I use both Cursor and Codex simultaneously. I’ve noticed that in the settings interface, Cursor’s Rule automatically loads the AGENTS.md file from the project directory. My AGENTS.md is a soft link to Cursor’s rule.mdc file. Both .mcd and AGENTS.md are loaded in the interface. Could this lead to duplicate context and occupy unnecessary context space?
Also, as shown in the image, my multi-project workspace is named “Next,” but in Cursor’s Rule interface, apart from the User Rule, it displays the name of my first project, “Frontend,” which doesn’t seem very reasonable. It would be advisable to make improvements.
Yep, this will duplicate context. Cursor treats AGENTS.md and .cursor/rules/*.mdc as separate rule sources and loads them separately. It doesn’t detect that one is a symlink to the other. So if your AGENTS.md points to rule.mdc, both will be injected into the system prompt, basically doubling token cost for the same content.
The fix is simple: keep only one. If you need AGENTS.md for Codex compatibility, keep it and delete the .mdc file (or set alwaysApply: false). If you mainly use Cursor, keep the .mdc and remove the symlink.
Workspace name in the Rules tab
This is a known cosmetic issue. In multi-root workspaces, the Rules tab shows the name of the first folder instead of the actual workspace name. A similar report is here: Bug: Settings > Rules tab label doesn't update after "Save Workspace As...". The team is aware. There’s no ETA, but it’s being tracked. This doesn’t affect functionality. Rules still apply correctly regardless of the label.
Cursor combines rules. E.g. if you have AGENTS.md and .mdc files they are loaded both. Since they contain duplicate info it does unnecessary use tokens and context.
deanrie covered the fix well. one thing i can confirm from testing: i ran the same rules in both AGENTS.md and individual .mdc files with alwaysApply: true and got identical compliance from the model either way. 2 runs each, 100% both times. so theres no behavioral reason to have both, its purely wasted tokens.

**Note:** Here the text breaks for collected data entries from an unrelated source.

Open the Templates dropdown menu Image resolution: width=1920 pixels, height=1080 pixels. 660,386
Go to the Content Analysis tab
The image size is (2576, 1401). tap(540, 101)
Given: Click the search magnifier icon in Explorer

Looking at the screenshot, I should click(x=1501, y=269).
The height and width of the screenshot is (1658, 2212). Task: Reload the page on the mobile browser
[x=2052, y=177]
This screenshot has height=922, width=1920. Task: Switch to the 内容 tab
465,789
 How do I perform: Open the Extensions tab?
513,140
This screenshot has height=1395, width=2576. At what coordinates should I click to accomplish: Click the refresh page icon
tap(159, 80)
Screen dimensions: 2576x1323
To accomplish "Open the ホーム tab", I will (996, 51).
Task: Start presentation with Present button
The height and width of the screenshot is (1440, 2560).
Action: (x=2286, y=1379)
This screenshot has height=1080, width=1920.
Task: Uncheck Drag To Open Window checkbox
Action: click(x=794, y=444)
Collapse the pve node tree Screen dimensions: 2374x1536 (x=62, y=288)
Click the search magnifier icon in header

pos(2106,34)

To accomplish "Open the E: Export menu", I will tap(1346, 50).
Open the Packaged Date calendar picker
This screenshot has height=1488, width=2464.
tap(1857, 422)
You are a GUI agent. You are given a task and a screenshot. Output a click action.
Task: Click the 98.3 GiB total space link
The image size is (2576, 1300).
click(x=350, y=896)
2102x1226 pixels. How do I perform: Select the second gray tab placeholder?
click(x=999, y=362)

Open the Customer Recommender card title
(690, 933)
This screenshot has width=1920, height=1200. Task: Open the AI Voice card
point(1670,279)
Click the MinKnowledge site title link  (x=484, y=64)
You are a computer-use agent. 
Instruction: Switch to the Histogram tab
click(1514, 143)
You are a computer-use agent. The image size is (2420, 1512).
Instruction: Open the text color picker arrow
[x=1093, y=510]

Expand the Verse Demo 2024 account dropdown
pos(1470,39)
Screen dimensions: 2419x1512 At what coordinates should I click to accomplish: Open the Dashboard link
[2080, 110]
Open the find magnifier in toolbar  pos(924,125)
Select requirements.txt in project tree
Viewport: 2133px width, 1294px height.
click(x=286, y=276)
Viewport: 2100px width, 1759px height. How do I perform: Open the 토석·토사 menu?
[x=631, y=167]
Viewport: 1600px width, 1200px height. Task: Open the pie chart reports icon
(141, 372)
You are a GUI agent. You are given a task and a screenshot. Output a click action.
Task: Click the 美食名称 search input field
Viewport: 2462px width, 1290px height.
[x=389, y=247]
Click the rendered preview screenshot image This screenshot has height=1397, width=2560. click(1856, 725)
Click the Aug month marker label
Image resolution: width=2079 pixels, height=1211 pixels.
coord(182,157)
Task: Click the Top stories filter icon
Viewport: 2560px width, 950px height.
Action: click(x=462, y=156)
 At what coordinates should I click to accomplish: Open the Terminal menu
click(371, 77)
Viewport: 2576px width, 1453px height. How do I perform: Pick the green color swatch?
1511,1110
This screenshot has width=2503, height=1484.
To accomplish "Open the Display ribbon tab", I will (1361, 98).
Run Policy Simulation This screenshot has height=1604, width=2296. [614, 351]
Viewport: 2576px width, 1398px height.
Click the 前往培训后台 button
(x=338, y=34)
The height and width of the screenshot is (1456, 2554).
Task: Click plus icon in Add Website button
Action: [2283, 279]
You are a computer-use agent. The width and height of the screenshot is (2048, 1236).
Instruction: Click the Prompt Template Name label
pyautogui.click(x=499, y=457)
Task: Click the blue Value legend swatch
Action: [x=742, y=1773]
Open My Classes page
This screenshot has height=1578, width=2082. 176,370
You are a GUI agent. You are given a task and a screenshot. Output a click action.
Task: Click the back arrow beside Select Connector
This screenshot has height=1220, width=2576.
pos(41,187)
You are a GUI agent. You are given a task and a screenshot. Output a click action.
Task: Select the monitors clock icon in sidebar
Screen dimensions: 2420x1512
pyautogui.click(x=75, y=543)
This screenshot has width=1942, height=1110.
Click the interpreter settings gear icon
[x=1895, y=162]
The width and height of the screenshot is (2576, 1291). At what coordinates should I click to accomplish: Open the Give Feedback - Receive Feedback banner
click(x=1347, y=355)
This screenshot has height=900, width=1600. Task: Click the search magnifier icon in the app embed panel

for your dual-tool setup (Cursor + Codex), keeping AGENTS.md as the single source makes sense since both tools read it natively. the tradeoff is you lose file-type scoping. i just tested this actually , a .mdc file with globs: ["*.tsx"] only fired for .tsx files and correctly ignored .js files. same rule in AGENTS.md applied to everything regardless of file type. so if you need rules that only kick in for certain files, you still need .mdc files for those. just make sure theres no overlap between whats in AGENTS.md and whats in the .mdc files.